Quasiparticle Effective Mass of the Three-Dimensional Fermi Liquid by Quantum Monte Carlo

According to Landau's Fermi liquid theory, the main properties of the quasiparticle excitations of an electron gas are embodied in the effective mass m*, which determines the energy of a single quasiparticle, and the Landau interaction function, which indicates how the energy of a quasiparticle is modified by the presence of other quasiparticles. This simple paradigm underlies most of our current understanding of the physical and chemical behavior of metallic systems. The quasiparticle effective mass of the threedimensional homogeneous electron gas has been the subject of theoretical controversy, and there is a lack of experimental data. In this Letter, we deploy diffusion Monte Carlo (DMC) methods to calculate m* as a function of density for paramagnetic and ferromagnetic three-dimensional homogeneous electron gases.
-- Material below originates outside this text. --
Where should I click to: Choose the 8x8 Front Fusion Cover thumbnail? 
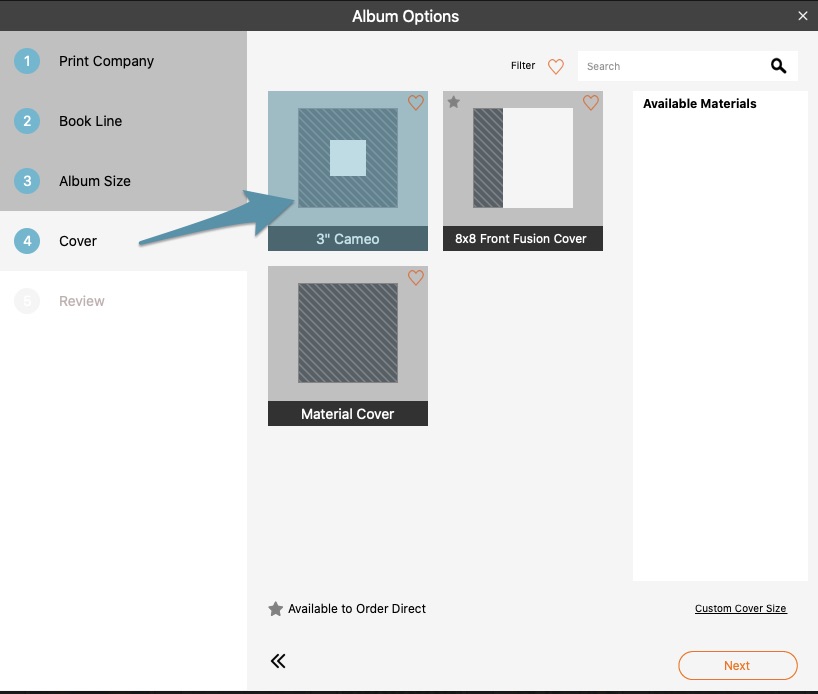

The DMC results indicate that m* decreases when the density is reduced, especially in the ferromagnetic case. The DMC quasiparticle energy bands exclude the possibility of a reduction in the occupied bandwidth relative to that of the free-electron model at density parameter r(s) = 4, which corresponds to Na metal.

Automated summary

Landau's Fermi liquid theory explains the main properties of quasiparticle excitations in an electron gas, which are crucial for understanding the behavior of metallic systems. Diffusion Monte Carlo methods were used in this study to calculate the effective mass of three-dimensional homogeneous electron gases as a function of density, showing a decrease in effective mass at lower densities, especially in the case of ferromagnetism.